TEXT SHOWN >>
------------------------------------------------------------

Professor Henry Brunner was born in Rotterdam, the Netherlands, in 1956. He graduated from the University of Groningen Medical School in 1984, specialized in Clinical Genetics for four years (1984-1988) at Radboud University Medical Center in Nijmegen and was board certified in Clinical Genetics in 1988. He joined the Section of Clinical Genetics at the Institute of Human Genetics in Radboud University Nijmegen Medical Centre since 1988. In 1993, he earned a Ph.D. degree for his genetic studies in myotonic dystrophy. He became full Professor of Human Genetics and Head of the Institute of Human Genetics at Radboud University Medical Center in 1998. In 2014, he was also appointed Chairman of the Institute of Clinical Genetics at Maastricht University, the Netherlands. From 2004 to 2008, he was also Chancellor for Human Genetics, Pediatrics and Medical Psychology at Radboud University Nijmegen Medical Center.
Professor Brunner holds or has previously held many other responsibilities nationally and internationally. He is a member of the Scientific Advisory Board of the KNAW Hubrecht Laboratory at Utrecht and former Chairman of the Dutch National Organization for Scientific Research Committee for VICI career development grants, and the Quality Assurance Committee of the Dutch Clinical Genetic Society, and member of the Scientific Council of the Dutch Organization for Research of Neuromuscular diseases, the Core Assessment Committee for the Leiden UMC Science Review, the Board of Directors of the Dutch Society of Human Genetics and the Medical Sciences Fellowship Committee of the Dutch National Organization for Scientific Research.
At the international level, Professor Brunner serves as President of the European Society of Human Genetics, Co-Chairman of Diagnostics, International Rare Diseases Research Consortium, Joint Organizer of the European School of Medical Genetics and Member of the Board of Directors of the American Society of human Genetics and the Scientific Advisory Board of the Sydney Brenner Institute of Molecular Biology in Johannesburg, South Africa. He has also served as a member of the Executive Board of the European Society of Human Genetics, the Scientific Committee, Telethon, Italy, the Scientific Program Committee for the World Congress of Human Genetics, Brisbane, Australia, and the Jury for the Soderberg professorship of the Royal Swedish Academy of Sciences. He is also a member of the editorial boards of “Molecular Syndromology”, “Clinical Genetics” and “Journal of Medical Genetics” and former editorial board member of the “Netherlands Journal of Medicine” and “Clinical Syndromology.”

------------------------------------------------------------

STUDY MATERIAL >>
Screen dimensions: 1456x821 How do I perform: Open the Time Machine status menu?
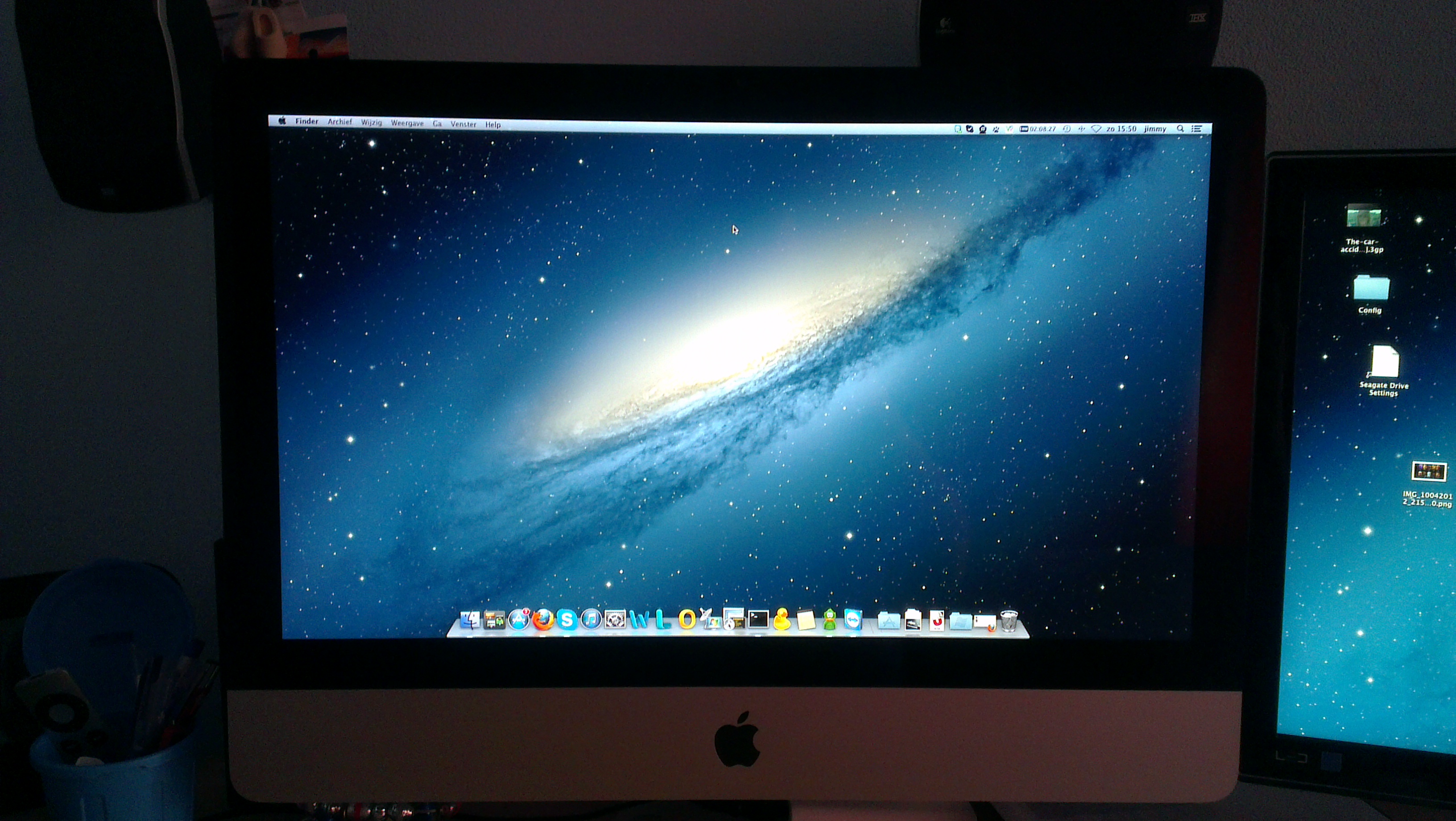point(1067,129)
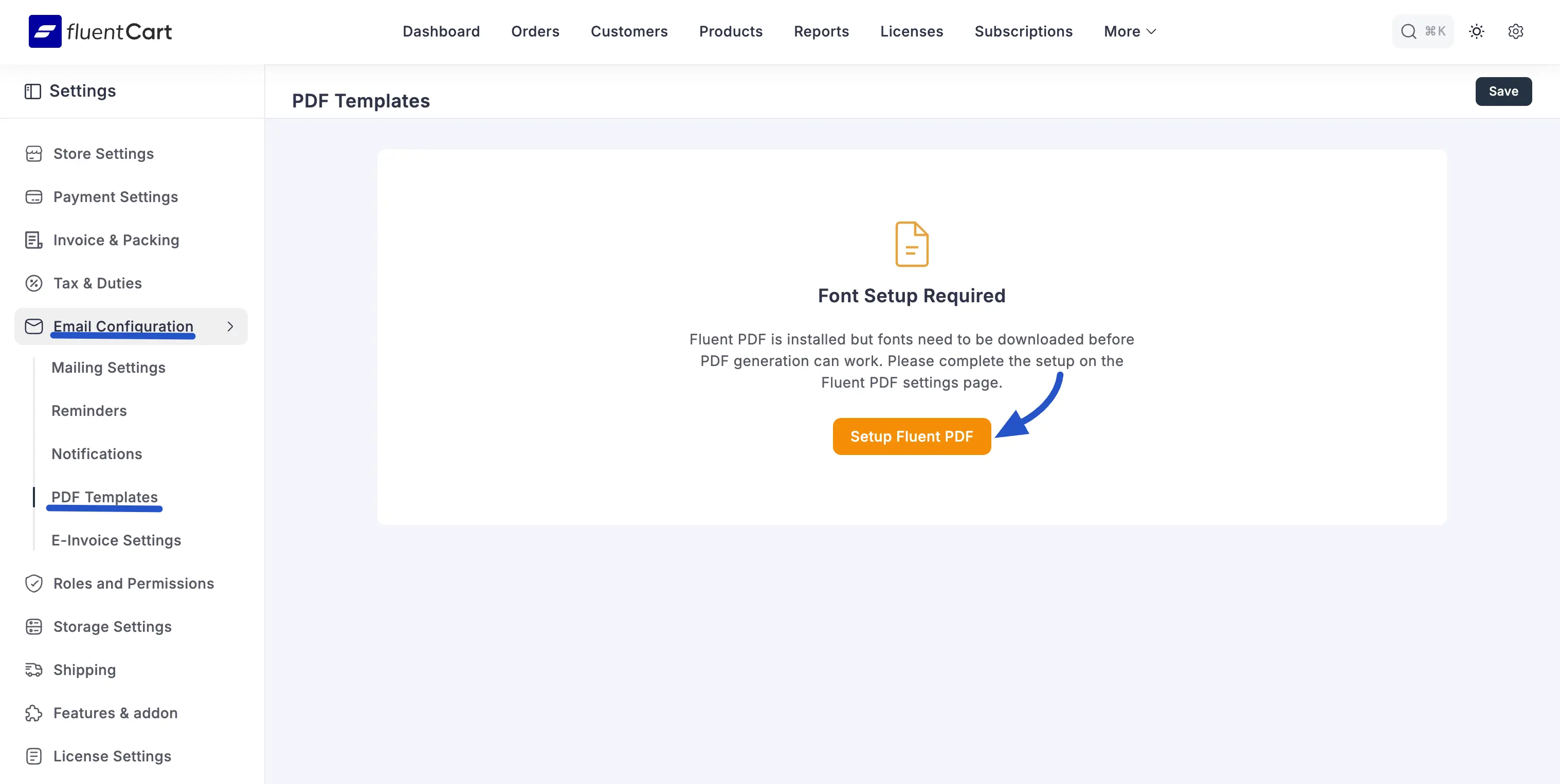Click the fluentCart logo icon

click(x=45, y=31)
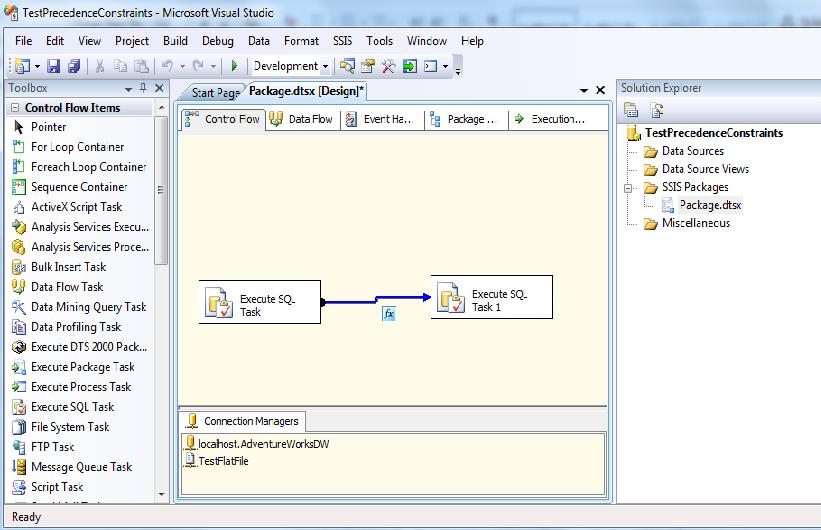The image size is (821, 530).
Task: Collapse the Control Flow Items section
Action: click(14, 108)
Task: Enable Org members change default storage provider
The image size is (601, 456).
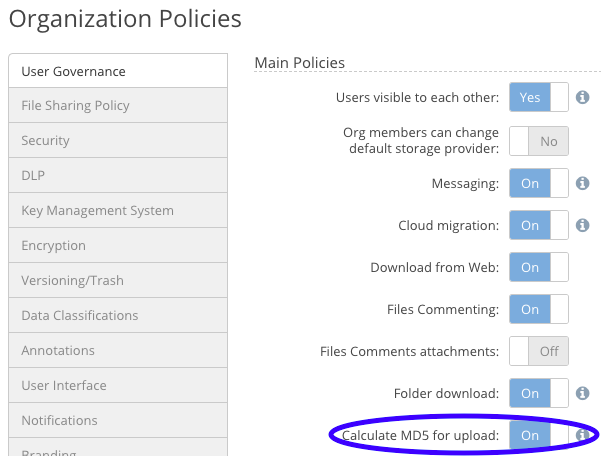Action: click(x=539, y=141)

------------------------------------------------------------

THINGS TO DO >>
1) Reproduce the passage of the Brunner biography starting at "Professor Brunner holds" and ending at "for Scientific Research.".
2) According to the Brunner biography above, for what studies did Professor Brunner earn his Ph.D. degree?
3) Determine whether each statement below agrees with the Brunner biography, and support each answer with the deciding words of the biography, quoted exactly.
(a) Professor Brunner was born in Rotterdam in 1956.
(b) Professor Brunner was appointed Chairman of the Institute of Clinical Genetics at Maastricht University in 1998.
(c) Professor Brunner currently serves on the editorial board of the "Netherlands Journal of Medicine".

ANSWER LIST >>
1)
Professor Brunner holds or has previously held many other responsibilities nationally and internationally. He is a member of the Scientific Advisory Board of the KNAW Hubrecht Laboratory at Utrecht and former Chairman of the Dutch National Organization for Scientific Research Committee for VICI career development grants, and the Quality Assurance Committee of the Dutch Clinical Genetic Society, and member of the Scientific Council of the Dutch Organization for Research of Neuromuscular diseases, the Core Assessment Committee for the Leiden UMC Science Review, the Board of Directors of the Dutch Society of Human Genetics and the Medical Sciences Fellowship Committee of the Dutch National Organization for Scientific Research.

2) He earned it for his genetic studies in myotonic dystrophy.

3)
(a) Yes: "was born in Rotterdam, the Netherlands, in 1956"
(b) No: "In 2014, he was also appointed Chairman of the Institute of Clinical Genetics at Maastricht University"
(c) No: "former editorial board member of the “Netherlands Journal of Medicine”"